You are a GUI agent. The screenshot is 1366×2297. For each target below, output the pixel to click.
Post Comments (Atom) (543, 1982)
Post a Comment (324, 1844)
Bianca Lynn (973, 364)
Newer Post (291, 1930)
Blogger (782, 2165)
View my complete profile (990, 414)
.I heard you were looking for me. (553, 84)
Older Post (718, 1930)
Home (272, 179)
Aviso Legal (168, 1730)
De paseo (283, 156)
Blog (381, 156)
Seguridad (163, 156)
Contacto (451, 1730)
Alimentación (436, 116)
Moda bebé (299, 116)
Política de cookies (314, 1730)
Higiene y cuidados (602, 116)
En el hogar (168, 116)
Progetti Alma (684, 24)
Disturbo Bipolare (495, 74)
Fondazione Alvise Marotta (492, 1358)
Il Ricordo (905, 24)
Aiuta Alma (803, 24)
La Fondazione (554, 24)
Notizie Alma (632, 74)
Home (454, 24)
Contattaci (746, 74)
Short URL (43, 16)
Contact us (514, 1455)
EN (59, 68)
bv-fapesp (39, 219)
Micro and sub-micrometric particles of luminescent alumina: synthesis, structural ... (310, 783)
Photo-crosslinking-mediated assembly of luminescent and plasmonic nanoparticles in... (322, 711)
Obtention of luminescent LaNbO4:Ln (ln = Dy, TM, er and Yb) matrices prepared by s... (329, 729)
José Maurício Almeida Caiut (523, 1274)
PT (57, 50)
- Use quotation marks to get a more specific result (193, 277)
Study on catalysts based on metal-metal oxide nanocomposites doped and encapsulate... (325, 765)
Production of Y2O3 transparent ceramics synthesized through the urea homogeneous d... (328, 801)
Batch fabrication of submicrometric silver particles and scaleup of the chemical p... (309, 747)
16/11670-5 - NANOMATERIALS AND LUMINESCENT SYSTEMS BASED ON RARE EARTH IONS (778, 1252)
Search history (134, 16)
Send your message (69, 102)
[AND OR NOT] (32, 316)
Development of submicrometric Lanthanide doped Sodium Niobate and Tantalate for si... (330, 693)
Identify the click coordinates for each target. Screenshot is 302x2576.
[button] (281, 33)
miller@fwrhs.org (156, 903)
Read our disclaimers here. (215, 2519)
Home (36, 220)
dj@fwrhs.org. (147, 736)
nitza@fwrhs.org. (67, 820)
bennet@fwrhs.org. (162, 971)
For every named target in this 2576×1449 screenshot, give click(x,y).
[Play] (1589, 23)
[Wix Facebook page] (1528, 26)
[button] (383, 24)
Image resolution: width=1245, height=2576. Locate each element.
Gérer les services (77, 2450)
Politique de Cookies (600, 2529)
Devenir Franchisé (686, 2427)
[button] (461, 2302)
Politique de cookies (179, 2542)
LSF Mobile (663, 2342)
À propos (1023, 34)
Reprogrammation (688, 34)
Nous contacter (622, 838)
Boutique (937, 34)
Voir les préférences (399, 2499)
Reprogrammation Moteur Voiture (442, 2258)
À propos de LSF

-- -- --

* [AIM OF THE TASK]:
Write out the listing once more, matching it exactly.

* [SOLVED EXERCISE]:
You are a GUI agent. The screenshot is 1366×2297. For each target below, output the pixel to click.
Post Comments (Atom) (543, 1982)
Post a Comment (324, 1844)
Bianca Lynn (973, 364)
Newer Post (291, 1930)
Blogger (782, 2165)
View my complete profile (990, 414)
.I heard you were looking for me. (553, 84)
Older Post (718, 1930)
Home (272, 179)
Aviso Legal (168, 1730)
De paseo (283, 156)
Blog (381, 156)
Seguridad (163, 156)
Contacto (451, 1730)
Alimentación (436, 116)
Moda bebé (299, 116)
Política de cookies (314, 1730)
Higiene y cuidados (602, 116)
En el hogar (168, 116)
Progetti Alma (684, 24)
Disturbo Bipolare (495, 74)
Fondazione Alvise Marotta (492, 1358)
Il Ricordo (905, 24)
Aiuta Alma (803, 24)
La Fondazione (554, 24)
Notizie Alma (632, 74)
Home (454, 24)
Contattaci (746, 74)
Short URL (43, 16)
Contact us (514, 1455)
EN (59, 68)
bv-fapesp (39, 219)
Micro and sub-micrometric particles of luminescent alumina: synthesis, structural ... (310, 783)
Photo-crosslinking-mediated assembly of luminescent and plasmonic nanoparticles in... (322, 711)
Obtention of luminescent LaNbO4:Ln (ln = Dy, TM, er and Yb) matrices prepared by s... (329, 729)
José Maurício Almeida Caiut (523, 1274)
PT (57, 50)
- Use quotation marks to get a more specific result (193, 277)
Study on catalysts based on metal-metal oxide nanocomposites doped and encapsulate... (325, 765)
Production of Y2O3 transparent ceramics synthesized through the urea homogeneous d... (328, 801)
Batch fabrication of submicrometric silver particles and scaleup of the chemical p... (309, 747)
16/11670-5 - NANOMATERIALS AND LUMINESCENT SYSTEMS BASED ON RARE EARTH IONS (778, 1252)
Search history (134, 16)
Send your message (69, 102)
[AND OR NOT] (32, 316)
Development of submicrometric Lanthanide doped Sodium Niobate and Tantalate for si... (330, 693)
Identify the click coordinates for each target. Screenshot is 302x2576.
[button] (281, 33)
miller@fwrhs.org (156, 903)
Read our disclaimers here. (215, 2519)
Home (36, 220)
dj@fwrhs.org. (147, 736)
nitza@fwrhs.org. (67, 820)
bennet@fwrhs.org. (162, 971)
For every named target in this 2576×1449 screenshot, give click(x,y).
[Play] (1589, 23)
[Wix Facebook page] (1528, 26)
[button] (383, 24)
Image resolution: width=1245, height=2576. Locate each element.
Gérer les services (77, 2450)
Politique de Cookies (600, 2529)
Devenir Franchisé (686, 2427)
[button] (461, 2302)
Politique de cookies (179, 2542)
LSF Mobile (663, 2342)
À propos (1023, 34)
Reprogrammation (688, 34)
Nous contacter (622, 838)
Boutique (937, 34)
Voir les préférences (399, 2499)
Reprogrammation Moteur Voiture (442, 2258)
À propos de LSF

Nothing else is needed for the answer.